New York – Arc of Erie County agreed to a $200,000 settlement for the failure to protect the ePHI of 3,751 people.

New Jersey – Virtua Medical Group agreed to a $417,816 settlement for multiple HIPAA violations and the exposure of the PHI of 1,654 people.

New York – EmblemHealth agreed to a $575,000 settlement for the impermissible disclosure of the ePHI of 81,122 people.

New York – Aetna agreed to a $1,150,000 settlement for two mailings that exposed the PHI (Afib, HIV data) of 12,000 people.

2017

California – Cottage Health System agreed to a $2,000,000 settlement fine for the failure to sufficiently secure the healthcare records of 54,000 people.

Massachusetts – Multi-State Billing Services agreed to a $100,000 settlement over the theft of an unencrypted laptop that contained the ePHI of 2,600 people.

New Jersey – Horizon Healthcare Services Inc. agreed to a $1,100,000 settlement over the loss of unencrypted laptop computers containing the ePHi of 3.7 million people.

Vermont – SAManage USA, Inc. agreed to a $264,000 settlement for allowing a spreadsheet to be indexed by search engines, which exposed the ePHI of 660 people.

New York – CoPilot Provider Support Services, Inc agreed to a $130,000 settlement for delayed breach notification to 221,178 people.

2015

New York – University of Rochester Medical Center agreed to a $15,000 settlement for allowing a list of 3,403 patients to be taken by a nurse to a new employer.

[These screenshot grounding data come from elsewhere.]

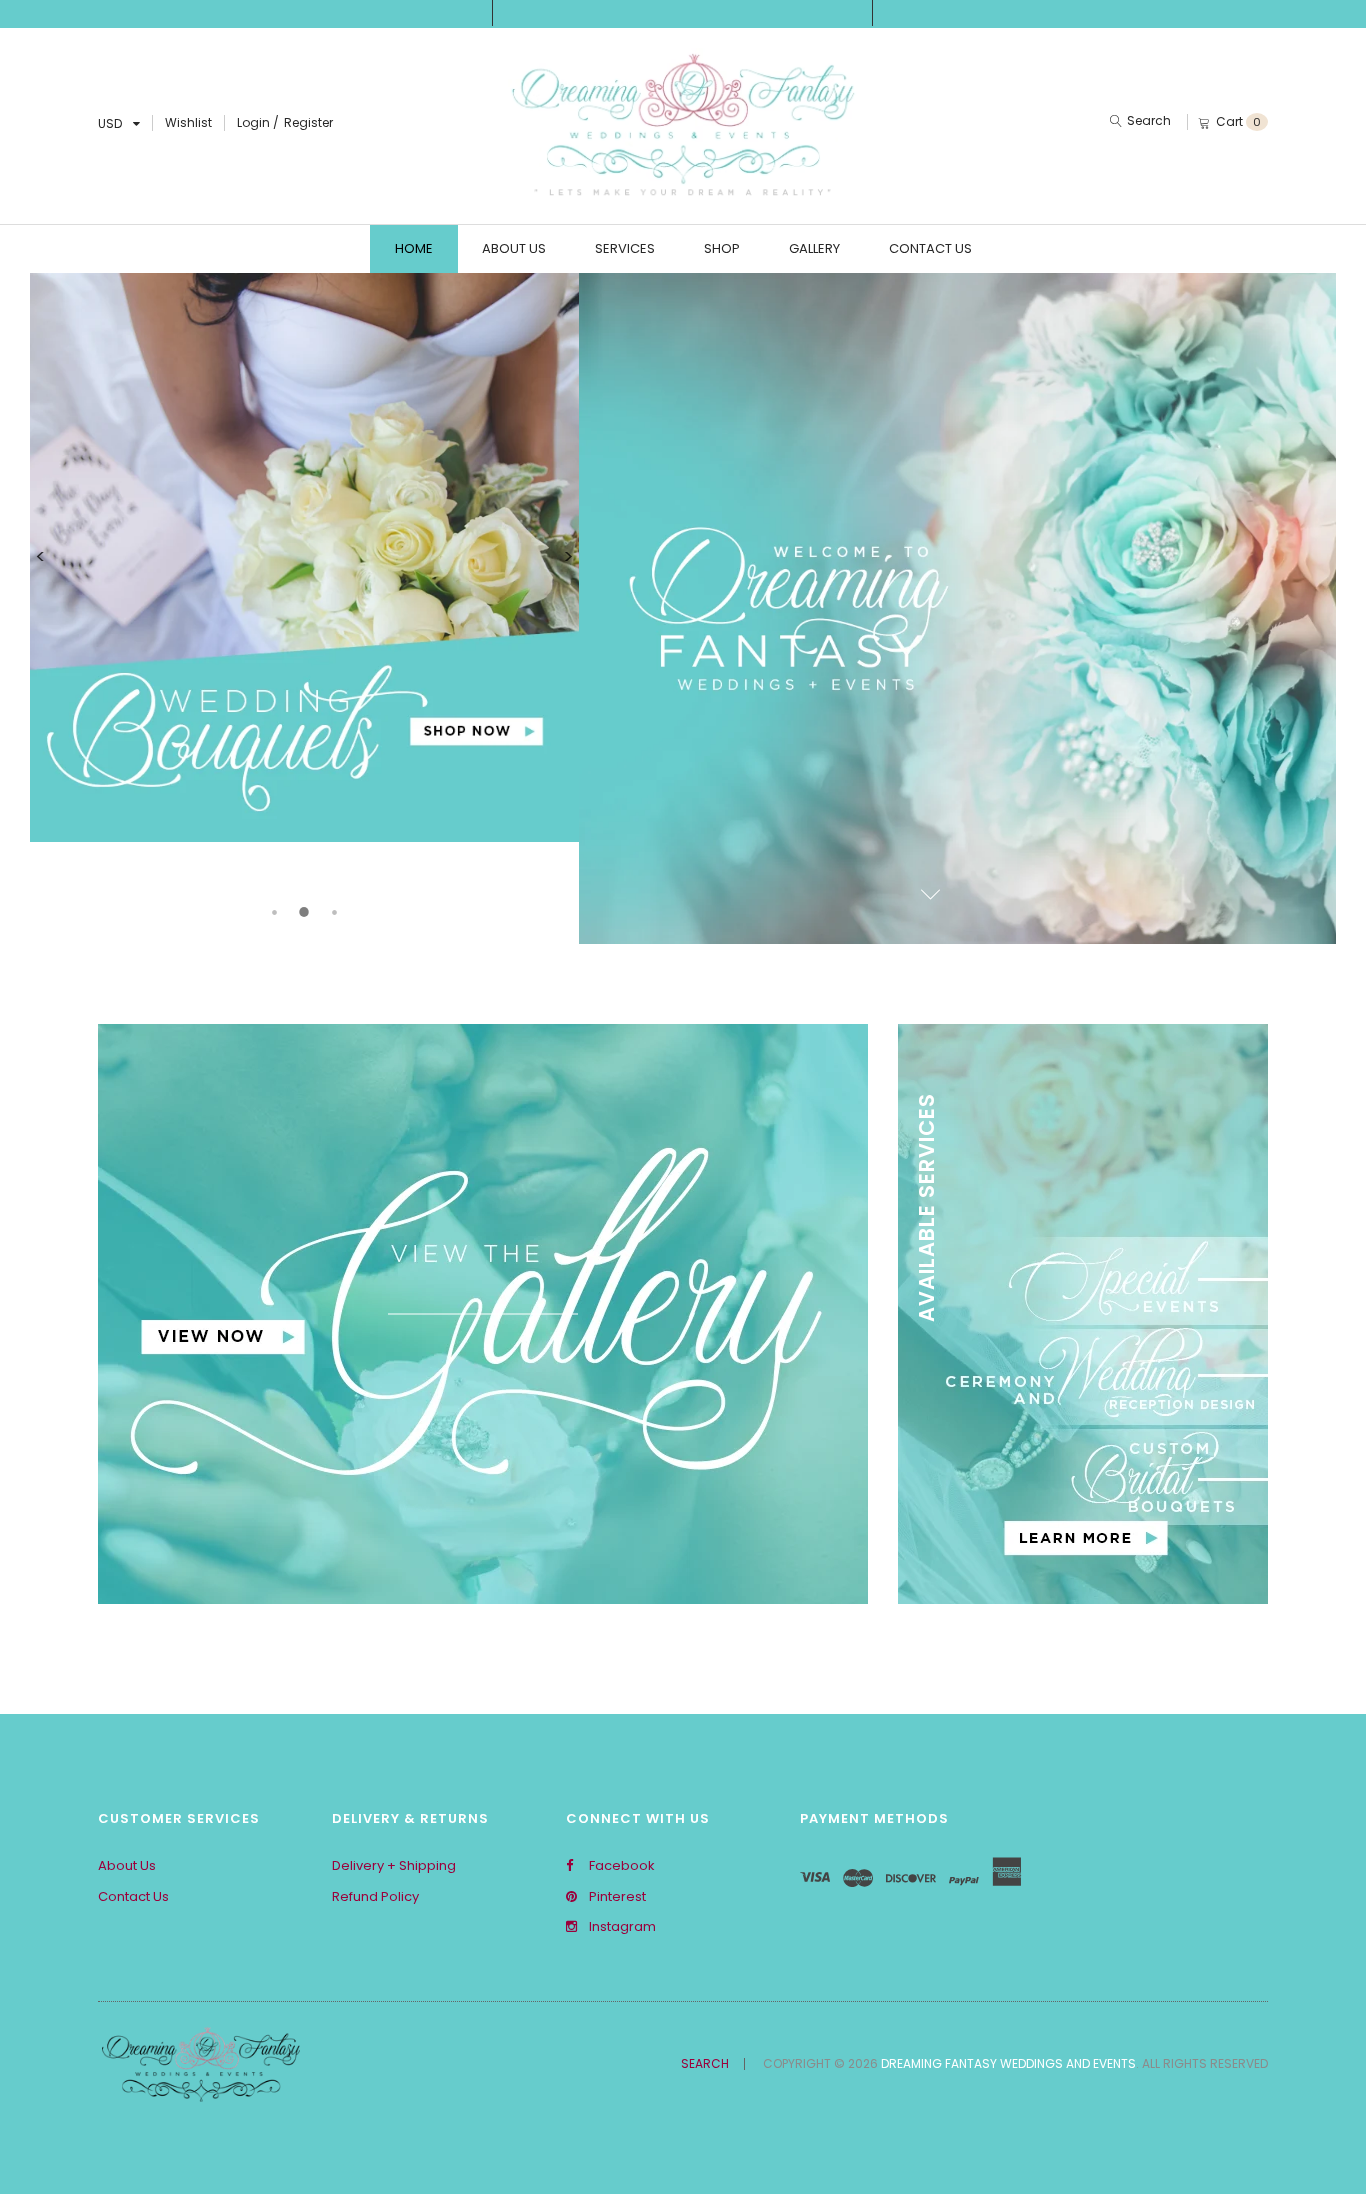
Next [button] (569, 557)
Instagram (621, 1927)
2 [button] (304, 912)
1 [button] (274, 912)
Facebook (620, 1866)
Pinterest (616, 1897)
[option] (304, 557)
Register (308, 122)
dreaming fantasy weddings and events (1008, 2063)
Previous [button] (40, 557)
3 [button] (334, 912)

Connecticut – Hartford Hospital/ EMC Corporation agreed to a $90,000 settlement over the theft of an unencrypted laptop that contained the ePHI of 8,883 people.

2014

Massachusetts – Women & Infants Hospital of Rhode Island agreed to a $150,000 settlement for loss of backup tapes that contained the ePHI of 12,000 people.

Massachusetts – Boston Children’s Hospital agreed to a $40,000 settlement for loss of a laptop that contained the ePHI of 2,159 people.

Massachusetts – Beth Israel Deaconess Medical Center agreed to a $100,000 settlement for the loss of laptop that contained the ePHI of 3,796 people.

2013

Massachusetts – Goldthwait Associates agreed to a $140,000 settlement for the improper disposal of the PHI of 67,000 people.

2012

Minnesota – Accretive Health agreed to a $2,500,000 settlement for mishandling the PHI of 24,000 people.

Massachusetts – South Shore Hospital agreed to a $750,000 settlement for the loss of backup tapes that contained the ePHI of 800,000 people.

2011

Vermont – Health Net Inc. agreed to a $55,000 settlement for the loss of an unencrypted hard drive and late breach notifications to 1,500,000 people.

Indiana – WellPoint Inc. agreed to a $100,000 settlement for the failure to report a breach of 32,000 individuals PHI in a reasonable time period.

2010

Connecticut – Health Net Inc. agreed to a $250,000 settlement for the loss of an unencrypted hard drive and late breach notifications to 1,500,000 p people.